La próxima posta era el sábado 5 contra Bélgica, cuartos de final. Me levanté temprano. En la tele remarcaban que esta era la instancia que hacía rato no pasábamos: veinticuatro años. Cuando me fui a vestir descubrí que algo había cambiado. Estaban la remera térmica gris, el jean, las zapatillas con las medias, el saco de lana y el cinturón, pero faltaban los calzones. Revolví el cajón, busqué en otro rincón posible pero no aparecían. Para colmo, estaba impedido de preguntarle Silvia, que es la única que encuentra y sabe dónde está todo en esta casa. Inmediatamente ella me hubiera dicho que me pusiera otros calzoncillos. O peor, me hubiera preguntado qué tenían de especial esos calzones y se me habría notado la mentira.
Me quedé un rato intentando tomar un decisión: o iba sin calzones o me ponía otros, grises y boxer idénticos a los originales. En ese momento, en la tele, un cronista confirmaba que en Argentina entraban Demichelis por Fernández y Biglia por Gago. La noticia la sentí como una señal, si Argentina cambiaba yo también podía hacer una leve modificación: unos calzoncillos por otros.
Gracias a dios la cábala siguió funcionando: gol del Pipita en el arranque.
Y ojo que también funcionaron los cambios, Argentina jugó mejor.
Esa noche no me dejé llevar por la euforia de haber pasado a semifinales y me ocupé con suma atención de guardar y acomodar la ropa para que no volviera a tener un sobresalto como el que tuve esa misma mañana.
El partido siguiente cayó miércoles, era 9 de julio y feriado. Para muchos fue una señal de que pasábamos. Imaginate, defender los colores de la camiseta en tierra hostil, el día de la mayor fecha patria, te pide a gritos un triunfo heroico.

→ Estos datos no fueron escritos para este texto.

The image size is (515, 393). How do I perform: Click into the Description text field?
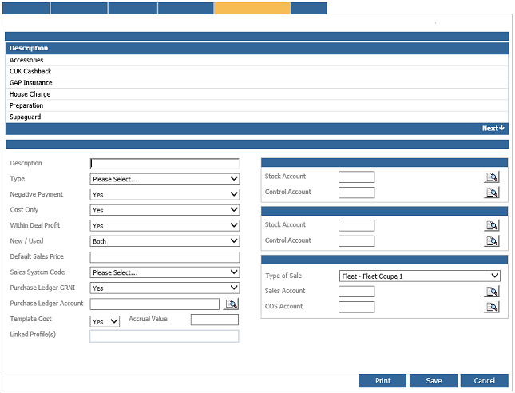[x=164, y=164]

Yo ese día ya me sentía satisfecho, cualquier resultado me parecía bueno. Si ganábamos, la próxima parada era la final; si perdíamos, nos tocaría luchar por el tercer puesto contra Brasil. Ninguna opción era mala de verdad. Esa especie de tranquilidad me permitió distraerme con pavadas, por ejemplo, con no entender cómo, ni Silvia ni Joaquín se habían dado cuenta todavía de que yo usaba por sexta vez consecutiva la misma ropa que en los partidos anteriores. Por un lado la situación me causaba gracia pero por otro me preocupaba, de alguna manera la realidad indicaba que ninguno de los dos me miraba. Silvia, vaya y pase, llevamos demasiados años de casados. Pero me llamaba la atención que Joaquín, mi hijo, que tiene el ojo entrenado y detecta si Argentina cambia de color de medias o de pantalón, que conoce las marcas y los diseños de todos los equipos mundialistas desde el 2006 para acá, no hubiera notado mi clara repetición.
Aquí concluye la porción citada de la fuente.